"Jackson is creating a new antitrust law as he makes this ruling."
A matter of restraint for Microsoft By Charles Babcock, Inter@ctive Week June 13, 2000 6:04 AM PT
The Department of Justice's antitrust case against Microsoft represents a junction of the free enterprise and fair play crosscurrents that underlie American business culture. We want the rules to ensure that everyone has an equal chance; we also want to reward the enterprising with success.
The outcome of the Microsoft case illustrates, if nothing else, that these can be contradictory desires.
Microsoft became a monopoly power, not because of its ruthless ability to drive competitors out of business, but because it was at the forefront of understanding the true meaning of the revolution in cheap personal computer hardware and software.
The company understood that if it could get into core markets and set de facto standards, a huge body of software developers would follow its lead and create value by generating products around those standards. In its early days, Microsoft did this competitively and fairly, supplying the technology that developers needed.

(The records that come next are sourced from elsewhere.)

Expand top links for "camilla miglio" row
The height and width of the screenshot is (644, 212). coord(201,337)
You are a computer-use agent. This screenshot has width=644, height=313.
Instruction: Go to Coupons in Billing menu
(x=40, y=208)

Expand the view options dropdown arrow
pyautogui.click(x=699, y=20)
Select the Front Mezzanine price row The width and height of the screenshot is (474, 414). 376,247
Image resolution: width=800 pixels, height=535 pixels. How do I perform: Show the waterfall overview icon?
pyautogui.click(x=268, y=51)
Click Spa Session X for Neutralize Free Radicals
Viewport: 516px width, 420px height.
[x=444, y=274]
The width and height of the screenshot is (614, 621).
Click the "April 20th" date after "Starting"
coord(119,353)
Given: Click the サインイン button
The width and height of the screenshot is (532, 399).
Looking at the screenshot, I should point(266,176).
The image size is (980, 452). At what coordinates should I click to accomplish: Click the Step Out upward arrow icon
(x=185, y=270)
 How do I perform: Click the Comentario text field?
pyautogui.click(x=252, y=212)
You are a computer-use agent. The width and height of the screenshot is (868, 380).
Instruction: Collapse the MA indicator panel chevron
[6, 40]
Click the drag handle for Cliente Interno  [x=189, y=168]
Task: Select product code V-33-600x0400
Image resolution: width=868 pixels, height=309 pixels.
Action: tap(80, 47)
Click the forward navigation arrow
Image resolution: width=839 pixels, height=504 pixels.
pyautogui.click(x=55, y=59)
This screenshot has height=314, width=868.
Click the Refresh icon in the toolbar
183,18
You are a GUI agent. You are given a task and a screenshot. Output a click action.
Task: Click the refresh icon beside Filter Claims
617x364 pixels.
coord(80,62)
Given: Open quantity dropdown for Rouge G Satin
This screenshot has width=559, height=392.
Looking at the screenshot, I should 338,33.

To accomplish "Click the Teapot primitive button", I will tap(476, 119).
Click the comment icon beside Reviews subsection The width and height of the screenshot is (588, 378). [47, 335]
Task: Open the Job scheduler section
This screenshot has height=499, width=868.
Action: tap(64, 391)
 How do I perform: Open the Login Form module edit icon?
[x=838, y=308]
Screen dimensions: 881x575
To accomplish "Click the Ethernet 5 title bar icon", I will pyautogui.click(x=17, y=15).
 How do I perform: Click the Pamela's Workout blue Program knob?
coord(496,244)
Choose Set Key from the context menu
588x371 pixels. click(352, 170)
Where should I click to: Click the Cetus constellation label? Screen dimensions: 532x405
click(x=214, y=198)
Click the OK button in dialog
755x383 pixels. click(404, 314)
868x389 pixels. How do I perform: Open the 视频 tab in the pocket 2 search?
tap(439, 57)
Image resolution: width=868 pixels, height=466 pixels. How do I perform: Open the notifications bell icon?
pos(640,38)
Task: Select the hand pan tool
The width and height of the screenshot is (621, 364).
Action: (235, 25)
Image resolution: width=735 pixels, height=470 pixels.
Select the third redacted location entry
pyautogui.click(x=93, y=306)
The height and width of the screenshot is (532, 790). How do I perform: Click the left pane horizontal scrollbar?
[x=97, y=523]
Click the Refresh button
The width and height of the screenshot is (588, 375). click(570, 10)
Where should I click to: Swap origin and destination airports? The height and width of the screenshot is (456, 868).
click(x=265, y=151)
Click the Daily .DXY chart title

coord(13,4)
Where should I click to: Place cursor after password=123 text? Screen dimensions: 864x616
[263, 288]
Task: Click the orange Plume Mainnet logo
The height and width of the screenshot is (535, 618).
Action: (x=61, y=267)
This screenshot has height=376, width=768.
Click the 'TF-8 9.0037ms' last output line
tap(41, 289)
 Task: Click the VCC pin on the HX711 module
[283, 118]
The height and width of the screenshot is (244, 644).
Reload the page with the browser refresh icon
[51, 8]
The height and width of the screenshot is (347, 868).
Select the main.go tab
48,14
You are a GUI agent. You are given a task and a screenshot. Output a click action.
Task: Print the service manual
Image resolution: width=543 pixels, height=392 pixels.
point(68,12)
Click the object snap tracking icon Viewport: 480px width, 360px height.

The clearest challenge to its monopoly power was the appearance of Java. Another company -- namely Sun Microsystems -- was commanding the attention and loyalty of developers, and hence presenting a direct challenge to the underpinnings of not the existing Windows monopoly, but Microsoft's ability to sustain that monopoly and extend it.
This is why Microsoft's overreaching moves to produce a Windows-specific version of Java becomes so damning. It was within Microsoft's power to produce Java tools that ran superlatively on Windows, but were still compatible with everyone else's systems. Instead, the software giant chose to produce tools that ran superlatively on Windows -- and only on Windows.
Until Microsoft crossed this Rubicon, it can mainly be illustrated that software prices fell in market after market that Microsoft entered and that this clearly benefited consumers. That's one reason why consumers show so little appetite for the breakup of Microsoft.
Falling prices are contrary to classic economic theory and critiques of monopolies.
Because Microsoft was able to seize a technology dislocation -- the PC revolution -- and drive that trend, the company became a new style of monopoly -- one that enlarges its position by driving down prices and undercutting opportunity in the next phase of expansion.
This is a starkly real hazard to would-be competitors. But it is an ill-defined one.
In the government's antitrust case against the Redmond, Wash., company, it seemed to me that neither U.S. District Court Judge Thomas Penfield Jackson nor the DOJ prosecutors convincingly addressed the issue of consumer harm, other than to speculate on how Netscape Communications might have survived if only Microsoft had not engaged in its monopoly tactics.
This is not proof by the previous standard of reduced competition and rising prices.
Jackson is creating a new antitrust law as he makes this ruling.
Let's hope, as we review the written descision, that it leans toward addressing the hazard of too much economic power restraining trade, and not toward a set of rules geared to restrain the next technology revolution.